Publisher's Insight: Bus-Tech, Inc.

The ability to move large amounts of data for data mining from mainframes to RISC parallel systems that operate under UNIX is a daunting task, especially considering that the typical window available for data movement is continually shrinking. May & Speh is a leader in providing direct database marketing services to both mid-size and large corporations. They are continually downloading between .3 and .5 terabyte databases to their high-end UNIX parallel processing systems.

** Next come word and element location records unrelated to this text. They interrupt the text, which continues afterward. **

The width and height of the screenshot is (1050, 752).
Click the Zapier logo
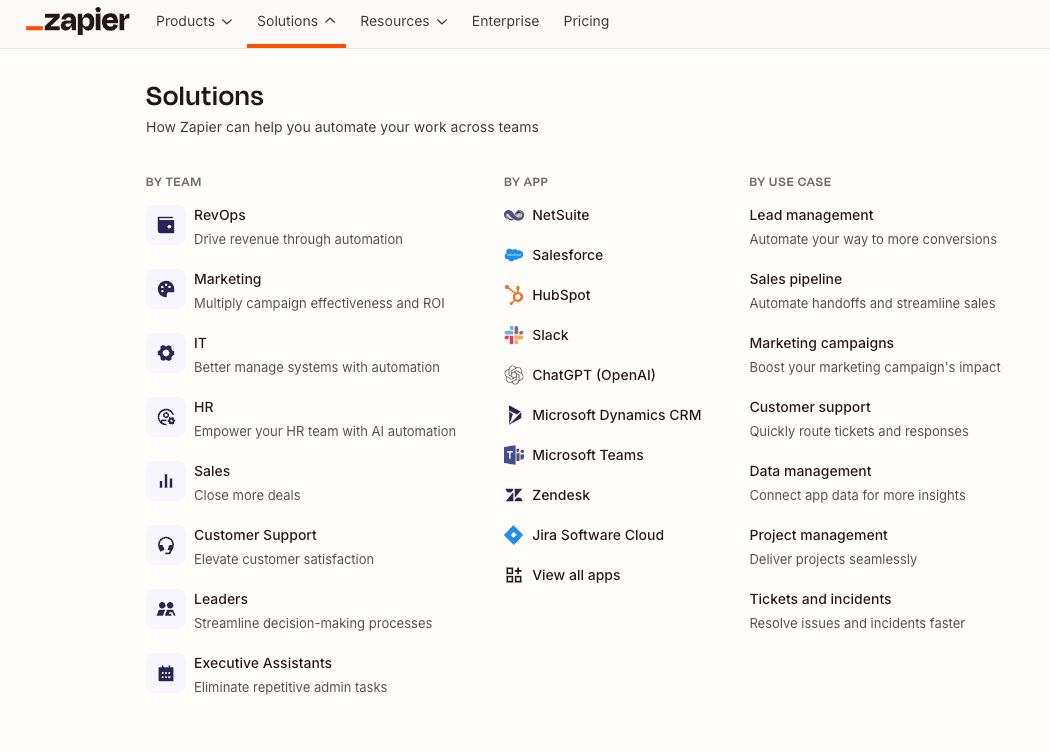[77, 21]
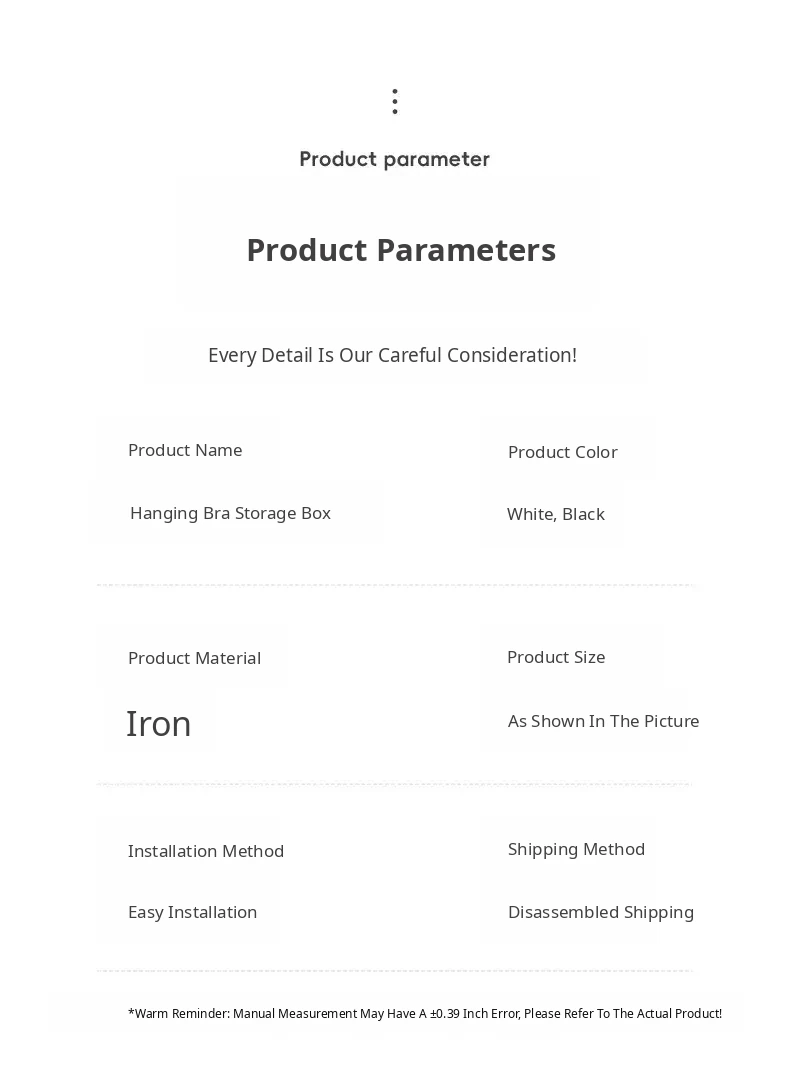Screen dimensions: 790x1065
Task: Select 'Hanging Bra Storage Box' value
Action: click(x=230, y=513)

Their solution to moving such large amounts of data from the mainframe was DataBlaster 2, an innovative IBM-channel-to-SCSI data transfer system.

Ron Powell
Publisher, DM Review

DataBlaster2:The Catalyst for Converting Data to Knowledge

by Anura Gurugé There is a wealth of difference between data and knowledge. Data is a rough, uncut gem, while knowledge is a mesmerizing, multifaceted diamond. It is thus not surprising that the arduous process of extracting vital knowledge out of raw data is referred to as "data mining." Data mining enables interrelationships buried within gigantic databases to be exposed and exploited.

Data mining provides corporations with the knowledge base that is imperative for today's highly competitive, highly targeted direct-market, product-introduction or customer retention initiatives. With data mining, corporations can obtain lists of people who fit a set of very specific criteria.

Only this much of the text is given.